Compelled

February 8, 2015

Sermoncompelled
Epiphany 5B Sunday February 8, 2015
St Petri

1 Corinthians 9:16-23
16 For when I preach the gospel, I cannot boast, since I am compelled to preach. Woe to me if I do not preach the gospel! 17 If I preach voluntarily, I have a reward; if not voluntarily, I am simply discharging the trust committed to me. 18 What then is my reward? Just this: that in preaching the gospel I may offer it free of charge, and so not make full use of my rights as a preacher of the gospel.
19 Though I am free and belong to no one, I have made myself a slave to everyone, to win as many as possible. 20 To the Jews I became like a Jew, to win the Jews. To those under the law I became like one under the law (though I myself am not under the law), so as to win those under the law. 21 To those not having the law I became like one not having the law (though I am not free from God’s law but am under Christ’s law), so as to win those not having the law. 22 To the weak I became weak, to win the weak. I have become all things to all people so that by all possible means I might save some. 23 I do all this for the sake of the gospel, that I may share in its blessings.

Compelled to win them
When I was in year 8 or 9, I met up with a guy the same age as me who used to be a very good friend. I had moved away and we had not seen each other for over a year. But it was holidays and we hooked up and each got ourselves into the city to meet. We saw a movie (I think it was one of the original Star Wars series).

In the time that we had not seen each other a lot had happened to me. By the insistence of my older sister I had made connections with a local church. I went to a camp they held and came back to regular church connection and new relationships with new people who were teaching me Jesus. I was a very different person now. But my friend knew none of this.

It did not take long for me to realise that I had changed a lot. The jokes, the stories, the values he revealed were not mine anymore. They used to be mine. I knew that Jesus had changed me and I had a bigger and better story to tell now.

In that moment I could have used my new hope and freedom to judge my friend as not worth my time or try and make him feel small. But something compelled me to listen, not judge, share what I could share and avoid what I couldn’t. I knew I had to compromise my own rights and feelings and needs for him so that a gospel seed might be planted and grow in time. I knew that this what Jesus had done for me. He used other people to bring me his hope and love.
+---+
OBJECTIVES:
1. Answer these questions about the sermon:
(a) In the Bible passage, what does Paul name as his reward?
(b) Whose insistence led the speaker to connect with a local church?
(c) What did the speaker and the old friend do after meeting in the city?
2. Please resume the sermon on being compelled to preach the gospel from its last sentence.
The material after this sermon comes from a different source.
+---+
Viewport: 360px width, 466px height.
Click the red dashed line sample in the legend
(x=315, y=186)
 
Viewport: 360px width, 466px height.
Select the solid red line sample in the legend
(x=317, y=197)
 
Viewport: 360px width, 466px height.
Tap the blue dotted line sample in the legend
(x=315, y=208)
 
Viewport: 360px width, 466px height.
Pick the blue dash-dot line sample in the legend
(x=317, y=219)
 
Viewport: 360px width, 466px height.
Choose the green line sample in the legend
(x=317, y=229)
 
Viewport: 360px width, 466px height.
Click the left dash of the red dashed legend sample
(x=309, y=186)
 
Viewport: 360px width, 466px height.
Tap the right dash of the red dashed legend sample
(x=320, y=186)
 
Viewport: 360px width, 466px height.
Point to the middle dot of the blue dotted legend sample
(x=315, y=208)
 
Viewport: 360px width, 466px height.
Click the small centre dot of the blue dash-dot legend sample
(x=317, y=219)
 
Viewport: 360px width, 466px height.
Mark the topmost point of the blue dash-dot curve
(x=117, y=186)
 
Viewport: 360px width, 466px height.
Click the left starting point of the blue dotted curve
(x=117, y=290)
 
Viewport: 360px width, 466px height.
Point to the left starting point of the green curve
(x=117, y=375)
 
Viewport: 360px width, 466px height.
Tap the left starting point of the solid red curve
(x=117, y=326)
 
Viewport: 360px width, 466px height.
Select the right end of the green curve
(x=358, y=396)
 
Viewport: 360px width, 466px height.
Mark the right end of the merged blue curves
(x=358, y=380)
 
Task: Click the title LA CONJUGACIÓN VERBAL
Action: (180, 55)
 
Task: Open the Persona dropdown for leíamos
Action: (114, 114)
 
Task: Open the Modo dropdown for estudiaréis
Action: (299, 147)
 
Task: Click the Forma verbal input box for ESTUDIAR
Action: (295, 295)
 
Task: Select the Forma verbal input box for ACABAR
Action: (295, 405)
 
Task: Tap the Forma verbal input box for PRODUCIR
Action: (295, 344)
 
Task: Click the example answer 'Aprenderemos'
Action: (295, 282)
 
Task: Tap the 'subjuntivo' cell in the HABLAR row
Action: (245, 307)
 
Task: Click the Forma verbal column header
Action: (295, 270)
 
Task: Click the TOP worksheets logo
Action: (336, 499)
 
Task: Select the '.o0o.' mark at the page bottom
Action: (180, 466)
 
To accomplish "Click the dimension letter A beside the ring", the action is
+---+
THE RESPONSES:
1.
(a) That in preaching the gospel he may offer it free of charge, and so not make full use of his rights as a preacher of the gospel.
(b) The speaker's older sister.
(c) They saw a movie, which the speaker thinks was one of the original Star Wars series.

2.
Same 30 years later in the men’s soccer shed every Wednesday night for 6 years. Kev, Keith, Fulvio, Ken Dave, Justin, John, and the boys were guys I knew well. They had figured out that they could swear and tell off jokes around me and I would not flinch. I would not judge them as they thought I might. I wouldn’t laugh much sometimes and I never use the same colourful language they did. They noticed. The less I judged them the more they tested me and yet the more they in the end respected me. They would often modify their jokes and language for me – which I thought was great.

Eventually when tragedy struck the group in the form of a man lost by fatal car accident, they turned to me to help them through that. I was compelled to hang in there for these men; putting up with their dead-end view of themselves. Eventually, one of them brought his new baby daughter for baptism. That was a heck of a Sunday service.

In this country at every level of our community from the rich to the poor from the employed to jobless, in singleness and marriage there as so much fear, so much addiction, so much lovelessness in families and in marriages and relationships of any ilk. I was compelled by two things: The Call of Jesus to seek out and love the stranger, and compelled to be Jesus’ Good news man in a bad news world.

Is this being all things to all people? I think it is. Ever since coming to a living faith I have been compelled to try and be all things to all people – for their sake.

But please understand, being all things to all people does not mean compromising the gospel hope but compromising myself and my own right and needs.

Being all things to all people is not about blending in to:
• avoid conflict, let the gospel fall to ground; enter into the things of the world for personal enjoyment.
• a means to avoid challenge, difficulty in relationships or avoid conflict.
• save my own bacon or trying to be a witness of Jesus so that I stay in God’s good books.

Paul gives us the heart reason for our withholding of judgement and disapproval as much as we can and for our actions of love and kindness for as long as we can – it is for them! It is “to win them” for the gospel we love and the Jesus we know who is working in us with his mighty resurrection power that raises the dead and brings the lost home.

To a community quite puffed up about their own spiritual and intellectual genius, who are really struggling to be together in unity and love as a result, Paul speaks into their situation and offers himself as an example of what it means to be a gospel man; a gospel woman in the midst of all kinds of people.

He names four kinds of people in his community:
The Jewish people – Paul’s own ethnic group. Practicing Jews at Synagogue every Saturday: For us, Lutheran folks we know in the Valley. Church going and connected.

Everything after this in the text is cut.